You are viewing documentation for Immuta version 2020.3.

For the latest version, view our documentation for Immuta SaaS or the latest self-hosted version.

Audience: Data Owners, Governors, and Users

Content Summary: This page outlines the theory of differential privacy and provides conceptual information helpful in configuring Differential Privacy Policies in Immuta.

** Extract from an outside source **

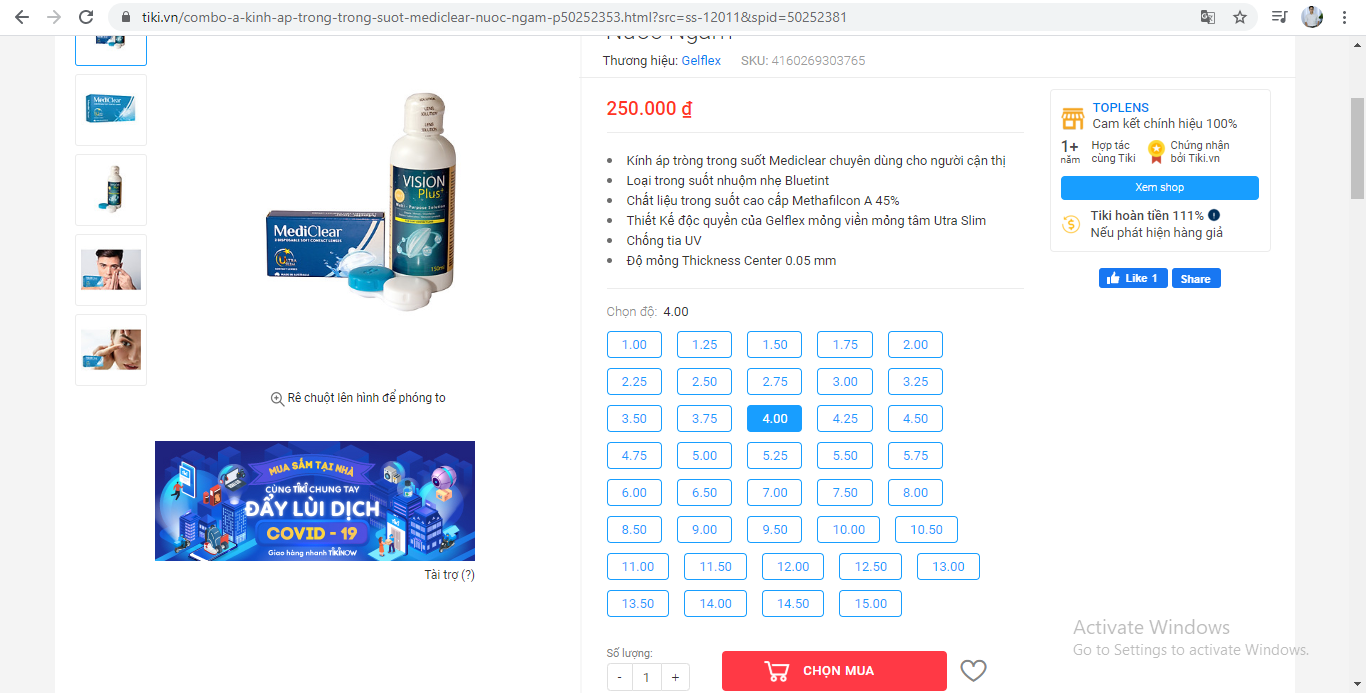Open the Google Translate icon in address bar
Screen dimensions: 1366x693
tap(1208, 17)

It further explains the effects of Immuta's Differential Privacy Policies on query results.

For instructions on how to programmatically create and apply Differential Privacy Policies, see the Differential Privacy Rule Type section of the Policy Handler HTTP API documentation.

## Background

Differential privacy is a mathematical framework enabling approximate evaluation of a function over a private database, while limiting the ability of an outside party to make inferences about individual input records. This page will outline the motivation and mathematical underpinnings of differential privacy, as well as provide insights on how to get the most out of Differential Privacy Policies.

## Theory

Consider a game in which an attacker is provided a pair of databases $D_1$ and $D_2$ that differ only by insertion (or deletion) of a single record, and the evaluation of some aggregate, $\mathcal{A}$, over either $D_1$ or $D_2$. This evaluation is denoted $\mathcal{A}(D)$, where $D$ stands for the unknown input database — either $D_1$ or $D_2$, as appropriate. The attacker is allowed to examine $D_1$, $D_2$, and is given a full specification of $\mathcal{A}$, so that he or she can independently evaluate $\mathcal{A}$ over $D_1$, $D_2$, or any input of their choosing. The goal of the attacker is to guess whether $D$ was $D_1$ or $D_2$.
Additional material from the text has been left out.